Вот тут-то и услыхала девочка одобрительные по своему адресу возгласы со стороны иных обывательниц, считавших нелишним похвалить покупку состоятельной кондитерши, а уж заодно и чумазую девчонку. Вот с этой-то минуты и проросло в сердцах обывательниц то семя надежды, которую впоследствии Варьке суждено было разрушить.
Принеся в близняковскую кухню телушку и свалив ее на пол, Варька деловито произнесла вторую фразу:
– Треба швидко зарезать…– после чего снова на все вопросы отвечала выразительным «угу!».

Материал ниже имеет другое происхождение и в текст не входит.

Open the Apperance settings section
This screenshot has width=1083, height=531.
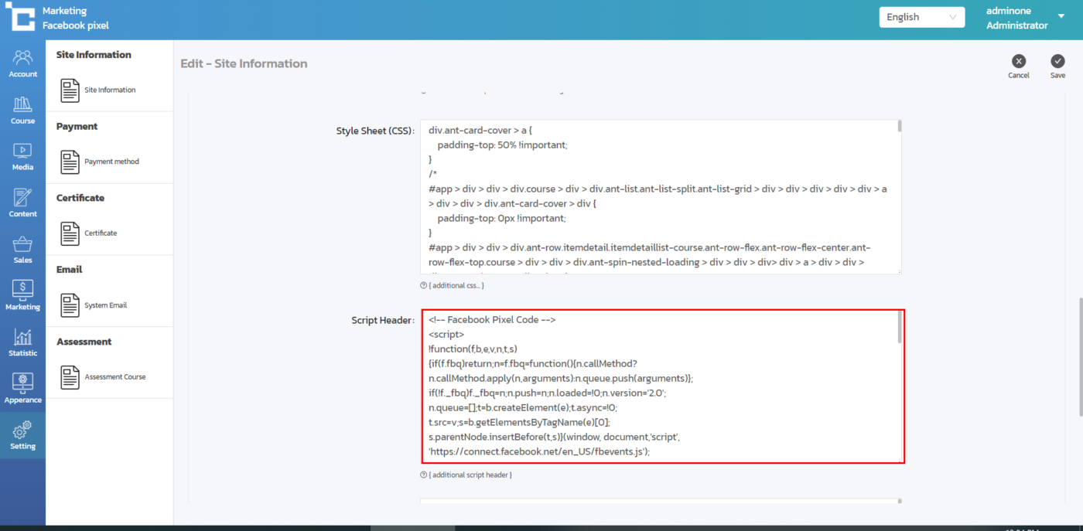coord(22,389)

Эта ли краткость и быстрота ответов, сила ли, какую проявила четырнадцатилетняя девчонка, протащившая на руках длинноногую телушку не запыхавшись, или деловитость ее замечаний относительно той же телушки, удачливость ли самой покупки – трудно сказать, что́ именно подействовало на кондитершу, но допрос ее, какой она учинила Варьке, хотя и велся с обычным хозяйским пристрастием, однако закончился весьма быстро к обоюдному удовольствию. Варька, натянув на нос платок, слетала на базар к тятьке и через десять минут, скинув кожушок и валенки, уже орудовала на кухне. А мамаша Близняк уверенно говорила соседкам:
– Крепка девка… Дура, конечно, но ничего, вышколю… пригодится. Хорошо, что деревенская… без фокусов… и в союз не нужно записывать… просто так, гостит у меня, родственница… Конечно, придется приодеть, зато от грязной работы не станет отлынивать и расторопная…
– Приятная мордочка,– соглашалась соседка справа – и глазки такие живые… понятливые…

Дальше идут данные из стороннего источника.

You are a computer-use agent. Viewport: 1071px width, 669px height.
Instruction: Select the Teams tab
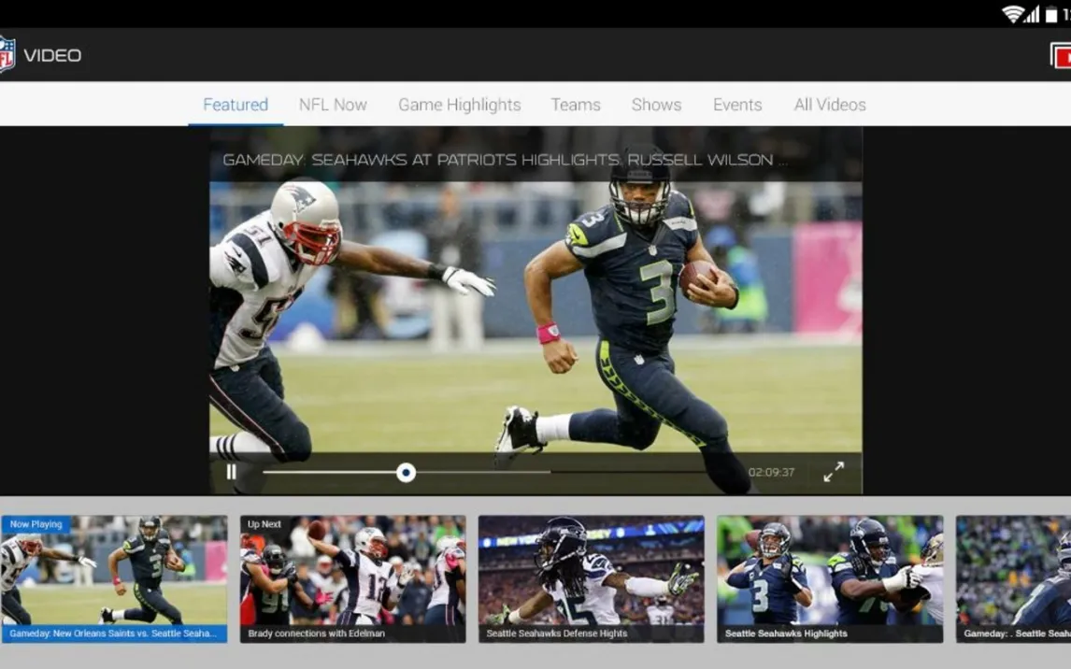coord(576,105)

– Вонять будет,– сомневалась соседка слева,– эти деревенские всегда воняют…
– Вымоем! – отвечала Близняк.
– Все равно вонять будет, я знаю,– настаивала на своем соседка слева.
– А мы ее, конечно, в комнаты вонять не пустим…

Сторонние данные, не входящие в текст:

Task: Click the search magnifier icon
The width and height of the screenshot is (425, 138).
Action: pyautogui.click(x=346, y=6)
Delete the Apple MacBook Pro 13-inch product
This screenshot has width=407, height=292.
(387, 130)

– Зато лишнего часа считать не будет, дней отдыха разных выдумывать не посмеет,– поддерживала хозяйку соседка справа.
– За пустяшное слово в суд не потянет,– подхватывали другие, тотчас же приходя в благородное негодование,– прибавки не спросит… А то ведь с нашими сладу нет. Что же это такое? Прямо у прислуги в лапах! Того и жди какой-нибудь пакости! И все о своих правах. А где же наши права? Треплют хвост по собраниям, а после за их интересное положение – мы же плати.
– Нет, умненько поступили, Евдокия Федоровна, что взяли деревенскую девочку. Бога будете благодарить.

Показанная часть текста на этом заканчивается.